As part of this role, you will take on a critical function in enhancing our overall security framework by identifying threats, deploying mitigating controls, and automating security workflows. You'll collaborate closely with cross-functional teams, including SREs, developers, and product managers, to ensure that security is seamlessly integrated across all stages of the development lifecycle.

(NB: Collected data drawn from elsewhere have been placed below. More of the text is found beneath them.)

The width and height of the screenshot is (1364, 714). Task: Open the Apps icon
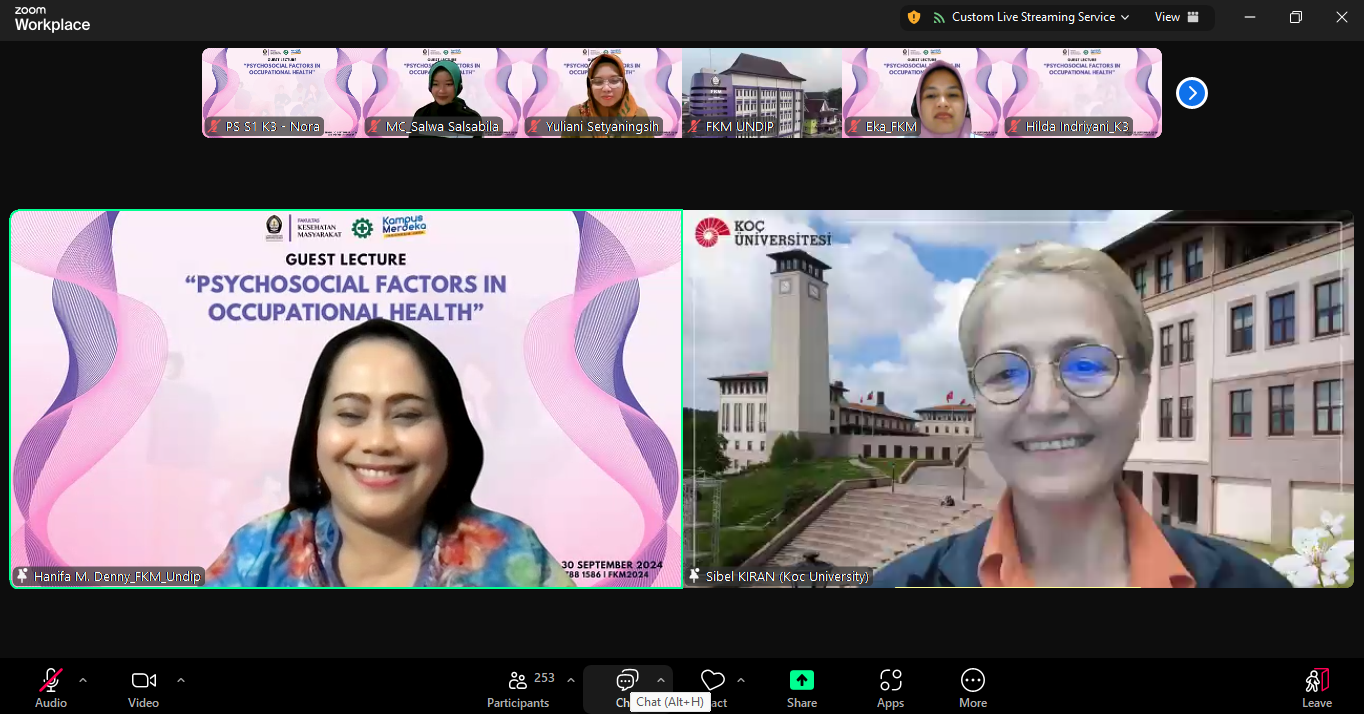tap(890, 680)
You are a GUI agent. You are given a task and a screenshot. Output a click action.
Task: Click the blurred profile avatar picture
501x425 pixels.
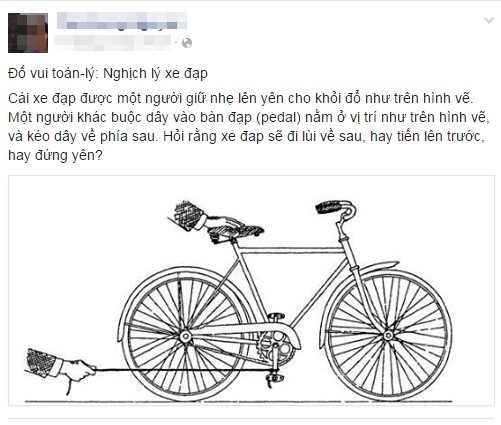click(28, 33)
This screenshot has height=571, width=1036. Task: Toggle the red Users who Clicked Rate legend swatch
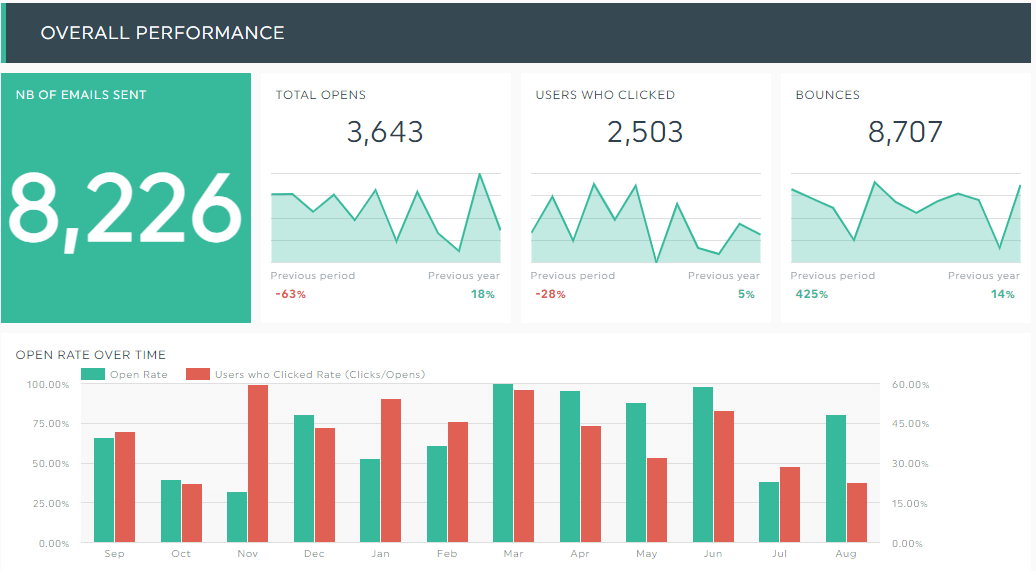(x=198, y=374)
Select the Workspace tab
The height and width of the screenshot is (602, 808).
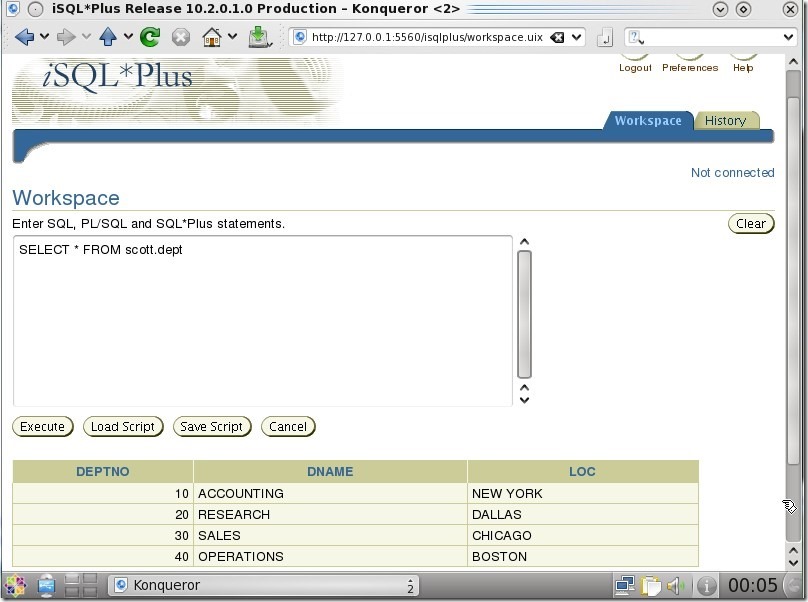tap(647, 121)
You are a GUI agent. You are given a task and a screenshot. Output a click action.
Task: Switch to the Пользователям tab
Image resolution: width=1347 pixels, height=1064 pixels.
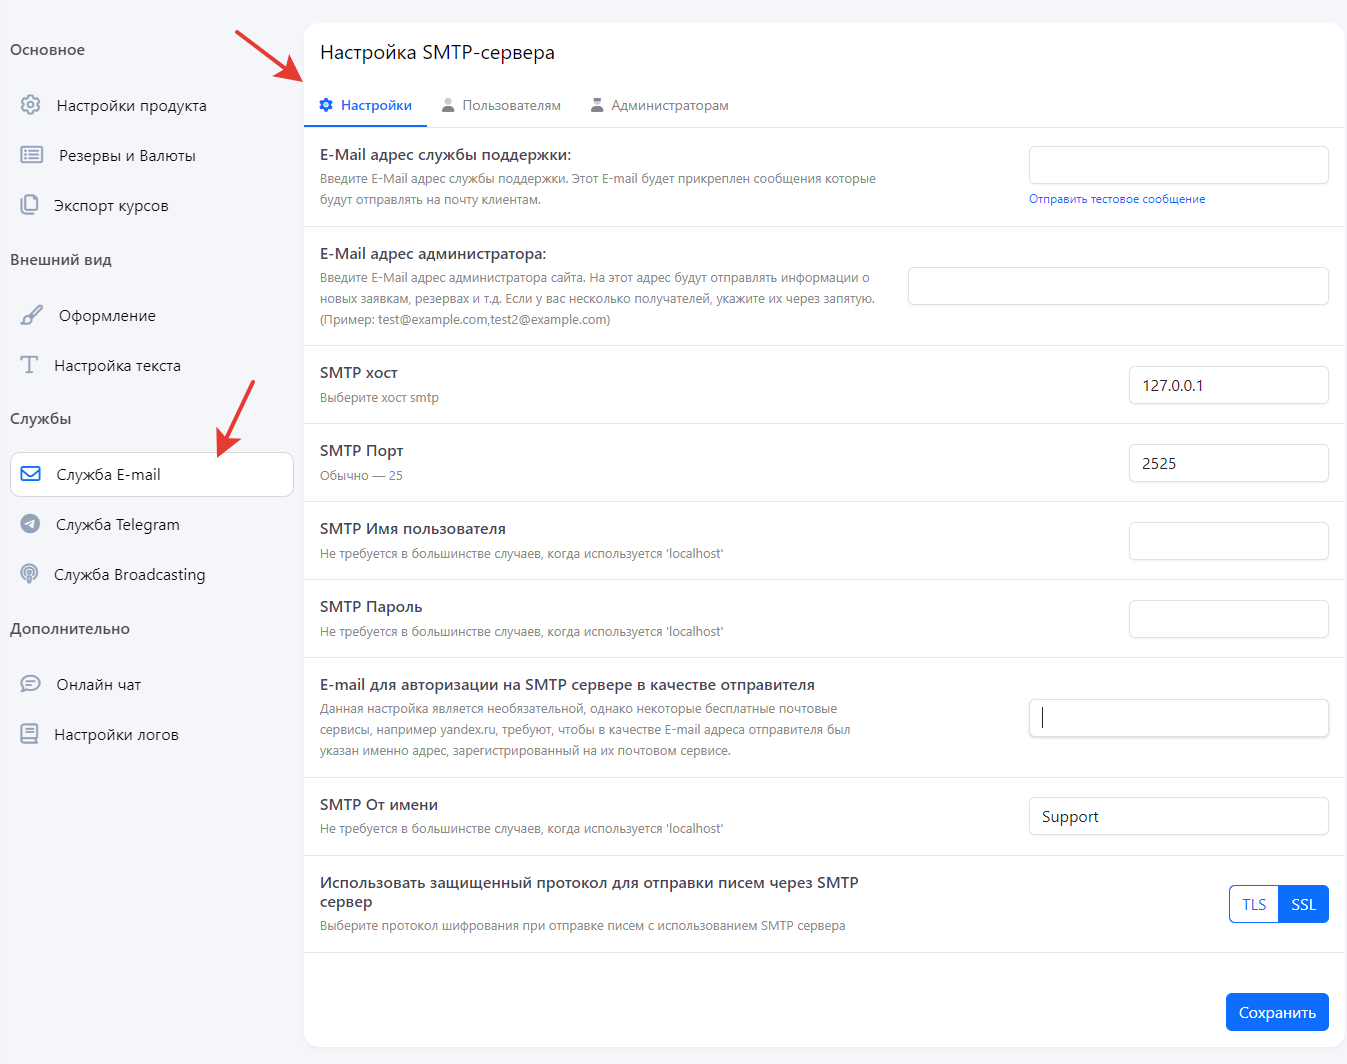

This position offers remote setup with the flexibility to work from any location in Georgia, whether it's your home, well-equipped offices in Tbilisi and Batumi or a coworking space in Kutaisi.

#LI-DNI

Responsibilities

• Take accountability for planning and coordinating internal initiatives
• Provide regular reports with key metrics on ongoing initiative progress
• Share updates with key stakeholders about the status of ongoing initiatives
• Act as the primary CISO liaison for SRE and Development teams
• Examine existing tools (Checkmarx, InsightAppSec, Mend, SemGrep, Qualys, ADO Pipelines, SonarQube) to explore integration and automation opportunities
• Prepare PoCs and guide MVP creation for automation solutions
• Collaborate with Development managers and application-supporting teams (SRE, SETs, QE) to achieve objectives
• Engage with vendors and oversee support requests, success stories, and effective tool utilization
• Contribute to the analysis and prioritization of security vulnerabilities identified in external testing activities
• Develop documentation for tools and processes and lead workshops to share progress organization-wide
• Assist Product Management in assessing and prioritizing security vulnerabilities

Requirements

• Knowledge of security threats and attack methods, such as OWASP Top 10 and Mitre Att&ck framework
• The ability to pinpoint application-specific security risks and apply mitigating controls through Threat Modeling
• Proficiency in using security testing tools (e.g., SAST, DAST)
• Understanding of and hands-on experience with DevOps principles, including CI/CD, test automation, shift-left security, cross-functional teamwork, and shared responsibility
• Familiarity with Agile methodologies and related project management practices, such as Scrum and Kanban
• Excellent communication skills

We offer

• We connect like-minded people:
  • Delivering innovative solutions to industry leaders, making a global impact
  • Enjoyable working environment, whether it is the vibrant office or the comfort of your own home
  • Opportunity to work abroad for up to two months per year
  • Relocation opportunities within our offices in 55+ countries
  • Corporate and social events
• We invest in your growth:
  • Leadership development, career advising, soft skills and well-being programs
  • Certifications, including Google Cloud Platform, Azure and AWS
  • Unlimited access to LinkedIn Learning and Get Abstract
  • Free English classes with certified teachers
• We cover it all:
  • Participation in the Employee Stock Purchase Plan
  • Monetary bonuses for engaging in the referral program
  • Comprehensive medical & family care package
  • Five trust days per year (sick leave without a medical certificate)
  • Benefits package (sports activities, a variety of stores and services)

EPAM Georgia is a team of innovators united by a passion for technology. The dynamic and inclusive culture we embrace helps positively impact our communities, clients, and employees. Here you will collaborate with multi-national teams, contribute to numerous cutting-edge projects, deliver the most creative solutions, and have an opportunity to learn. Our people are at the heart of our success, and we are proud to provide talents with a solid ground to develop and grow.